Problem statement
Please copy the items below word for word, from the start of the items through the line containing "center [375, 353].", including that line.

Information given START

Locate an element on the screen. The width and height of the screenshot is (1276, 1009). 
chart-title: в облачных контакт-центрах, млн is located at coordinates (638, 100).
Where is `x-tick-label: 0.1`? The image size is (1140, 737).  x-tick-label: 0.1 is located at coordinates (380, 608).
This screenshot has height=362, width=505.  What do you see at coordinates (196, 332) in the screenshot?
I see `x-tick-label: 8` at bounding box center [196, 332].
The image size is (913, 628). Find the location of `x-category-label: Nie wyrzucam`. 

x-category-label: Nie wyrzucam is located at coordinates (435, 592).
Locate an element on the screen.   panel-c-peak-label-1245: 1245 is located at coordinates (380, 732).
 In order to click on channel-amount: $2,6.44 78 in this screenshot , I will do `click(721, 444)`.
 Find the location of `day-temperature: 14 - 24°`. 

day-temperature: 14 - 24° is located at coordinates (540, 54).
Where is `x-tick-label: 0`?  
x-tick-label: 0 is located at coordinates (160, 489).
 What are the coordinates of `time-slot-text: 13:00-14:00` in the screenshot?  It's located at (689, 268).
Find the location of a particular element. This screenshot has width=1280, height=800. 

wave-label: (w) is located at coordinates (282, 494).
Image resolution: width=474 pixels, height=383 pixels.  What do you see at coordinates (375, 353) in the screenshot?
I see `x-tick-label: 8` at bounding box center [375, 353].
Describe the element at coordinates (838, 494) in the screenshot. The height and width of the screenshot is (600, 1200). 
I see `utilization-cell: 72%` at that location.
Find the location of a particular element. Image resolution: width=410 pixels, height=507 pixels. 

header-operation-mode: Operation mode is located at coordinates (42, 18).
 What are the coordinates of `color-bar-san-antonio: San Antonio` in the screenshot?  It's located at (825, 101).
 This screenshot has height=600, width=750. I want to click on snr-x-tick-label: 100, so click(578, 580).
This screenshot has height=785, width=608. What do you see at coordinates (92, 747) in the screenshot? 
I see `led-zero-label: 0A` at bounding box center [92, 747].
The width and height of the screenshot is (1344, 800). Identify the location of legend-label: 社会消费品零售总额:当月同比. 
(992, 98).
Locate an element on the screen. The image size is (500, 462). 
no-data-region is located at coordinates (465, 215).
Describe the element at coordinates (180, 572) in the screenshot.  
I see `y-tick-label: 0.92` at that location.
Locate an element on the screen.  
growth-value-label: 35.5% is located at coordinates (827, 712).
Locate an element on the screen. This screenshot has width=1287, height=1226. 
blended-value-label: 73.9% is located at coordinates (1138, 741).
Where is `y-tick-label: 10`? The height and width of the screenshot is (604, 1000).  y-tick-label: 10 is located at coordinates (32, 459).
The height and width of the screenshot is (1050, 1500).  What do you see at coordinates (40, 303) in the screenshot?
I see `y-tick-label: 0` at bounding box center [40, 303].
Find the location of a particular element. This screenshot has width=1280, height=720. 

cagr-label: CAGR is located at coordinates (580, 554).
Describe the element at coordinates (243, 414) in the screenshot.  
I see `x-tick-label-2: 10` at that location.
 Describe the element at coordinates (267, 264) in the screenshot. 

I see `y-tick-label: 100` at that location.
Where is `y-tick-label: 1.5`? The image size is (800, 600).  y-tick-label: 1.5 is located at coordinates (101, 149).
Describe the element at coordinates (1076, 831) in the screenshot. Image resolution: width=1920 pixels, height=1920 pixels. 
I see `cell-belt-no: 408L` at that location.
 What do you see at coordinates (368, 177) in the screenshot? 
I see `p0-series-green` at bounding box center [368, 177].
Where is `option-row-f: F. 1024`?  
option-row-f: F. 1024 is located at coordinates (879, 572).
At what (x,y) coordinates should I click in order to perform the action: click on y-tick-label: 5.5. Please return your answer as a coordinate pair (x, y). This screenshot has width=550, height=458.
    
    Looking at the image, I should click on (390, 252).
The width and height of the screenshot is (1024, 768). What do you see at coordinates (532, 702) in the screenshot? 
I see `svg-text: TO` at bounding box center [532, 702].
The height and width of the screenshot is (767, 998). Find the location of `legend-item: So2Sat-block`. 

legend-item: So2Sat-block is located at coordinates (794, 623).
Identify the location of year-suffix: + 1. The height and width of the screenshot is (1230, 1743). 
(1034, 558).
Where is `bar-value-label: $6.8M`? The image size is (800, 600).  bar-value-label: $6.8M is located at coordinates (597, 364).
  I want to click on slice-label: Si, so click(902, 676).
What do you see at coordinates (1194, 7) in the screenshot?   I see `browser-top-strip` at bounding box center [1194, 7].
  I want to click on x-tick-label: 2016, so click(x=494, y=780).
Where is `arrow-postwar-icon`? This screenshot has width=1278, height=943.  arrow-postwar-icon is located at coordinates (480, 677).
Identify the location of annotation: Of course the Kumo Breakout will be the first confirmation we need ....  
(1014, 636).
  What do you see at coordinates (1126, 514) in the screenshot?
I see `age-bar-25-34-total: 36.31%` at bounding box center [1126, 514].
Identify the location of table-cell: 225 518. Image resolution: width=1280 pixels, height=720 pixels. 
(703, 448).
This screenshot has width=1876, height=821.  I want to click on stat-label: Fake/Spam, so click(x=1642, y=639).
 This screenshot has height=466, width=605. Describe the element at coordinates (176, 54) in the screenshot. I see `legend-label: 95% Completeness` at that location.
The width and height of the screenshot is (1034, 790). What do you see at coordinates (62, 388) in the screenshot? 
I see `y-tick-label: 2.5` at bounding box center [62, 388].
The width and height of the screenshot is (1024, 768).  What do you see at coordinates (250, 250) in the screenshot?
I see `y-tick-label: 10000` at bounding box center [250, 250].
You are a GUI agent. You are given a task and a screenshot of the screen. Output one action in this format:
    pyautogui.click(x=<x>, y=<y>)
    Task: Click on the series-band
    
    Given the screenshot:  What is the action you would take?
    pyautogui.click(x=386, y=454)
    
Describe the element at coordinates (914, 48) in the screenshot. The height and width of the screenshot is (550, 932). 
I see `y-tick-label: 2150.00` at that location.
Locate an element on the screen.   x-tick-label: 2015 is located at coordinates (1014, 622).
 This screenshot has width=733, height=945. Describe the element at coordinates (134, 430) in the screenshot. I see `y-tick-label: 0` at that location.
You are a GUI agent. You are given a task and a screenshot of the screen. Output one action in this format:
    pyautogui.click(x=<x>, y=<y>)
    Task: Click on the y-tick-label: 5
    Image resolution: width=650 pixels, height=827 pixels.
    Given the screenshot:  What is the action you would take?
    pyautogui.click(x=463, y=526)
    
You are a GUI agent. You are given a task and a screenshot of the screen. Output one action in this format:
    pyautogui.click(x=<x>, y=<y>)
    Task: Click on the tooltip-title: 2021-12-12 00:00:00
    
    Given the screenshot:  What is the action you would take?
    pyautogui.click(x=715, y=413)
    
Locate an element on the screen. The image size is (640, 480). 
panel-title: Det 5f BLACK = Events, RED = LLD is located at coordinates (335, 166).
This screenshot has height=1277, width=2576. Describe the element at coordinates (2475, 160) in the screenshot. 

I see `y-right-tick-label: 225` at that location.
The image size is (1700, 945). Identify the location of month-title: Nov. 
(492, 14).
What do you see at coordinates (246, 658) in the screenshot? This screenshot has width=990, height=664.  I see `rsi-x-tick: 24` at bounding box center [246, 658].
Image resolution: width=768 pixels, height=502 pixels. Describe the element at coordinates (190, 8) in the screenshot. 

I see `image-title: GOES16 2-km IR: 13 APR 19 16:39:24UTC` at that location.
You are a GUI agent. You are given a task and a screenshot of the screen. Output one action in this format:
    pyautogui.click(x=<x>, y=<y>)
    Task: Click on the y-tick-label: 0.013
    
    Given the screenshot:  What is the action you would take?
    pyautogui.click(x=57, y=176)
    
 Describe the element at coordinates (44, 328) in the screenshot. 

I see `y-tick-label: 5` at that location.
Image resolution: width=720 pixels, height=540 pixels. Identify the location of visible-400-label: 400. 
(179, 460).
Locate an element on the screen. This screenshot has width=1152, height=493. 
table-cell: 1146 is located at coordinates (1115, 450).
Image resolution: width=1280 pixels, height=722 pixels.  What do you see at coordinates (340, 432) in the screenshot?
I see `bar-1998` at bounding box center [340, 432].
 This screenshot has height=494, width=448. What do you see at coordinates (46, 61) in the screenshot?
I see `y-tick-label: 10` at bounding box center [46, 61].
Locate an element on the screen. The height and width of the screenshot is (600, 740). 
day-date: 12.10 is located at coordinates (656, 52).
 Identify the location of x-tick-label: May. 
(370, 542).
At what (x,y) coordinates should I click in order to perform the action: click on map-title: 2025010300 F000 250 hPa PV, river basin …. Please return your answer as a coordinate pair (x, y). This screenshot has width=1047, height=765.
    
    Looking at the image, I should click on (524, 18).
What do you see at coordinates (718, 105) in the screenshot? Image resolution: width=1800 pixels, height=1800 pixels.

Information given END

Solution to this exercise
Locate an element on the screen. The width and height of the screenshot is (1276, 1009). 
chart-title: в облачных контакт-центрах, млн is located at coordinates (638, 100).
Where is `x-tick-label: 0.1`? The image size is (1140, 737).  x-tick-label: 0.1 is located at coordinates (380, 608).
This screenshot has height=362, width=505.  What do you see at coordinates (196, 332) in the screenshot?
I see `x-tick-label: 8` at bounding box center [196, 332].
The image size is (913, 628). Find the location of `x-category-label: Nie wyrzucam`. 

x-category-label: Nie wyrzucam is located at coordinates (435, 592).
Locate an element on the screen.   panel-c-peak-label-1245: 1245 is located at coordinates (380, 732).
 In order to click on channel-amount: $2,6.44 78 in this screenshot , I will do `click(721, 444)`.
 Find the location of `day-temperature: 14 - 24°`. 

day-temperature: 14 - 24° is located at coordinates (540, 54).
Where is `x-tick-label: 0`?  
x-tick-label: 0 is located at coordinates (160, 489).
 What are the coordinates of `time-slot-text: 13:00-14:00` in the screenshot?  It's located at (689, 268).
Find the location of a particular element. This screenshot has width=1280, height=800. 

wave-label: (w) is located at coordinates (282, 494).
Image resolution: width=474 pixels, height=383 pixels.  What do you see at coordinates (375, 353) in the screenshot?
I see `x-tick-label: 8` at bounding box center [375, 353].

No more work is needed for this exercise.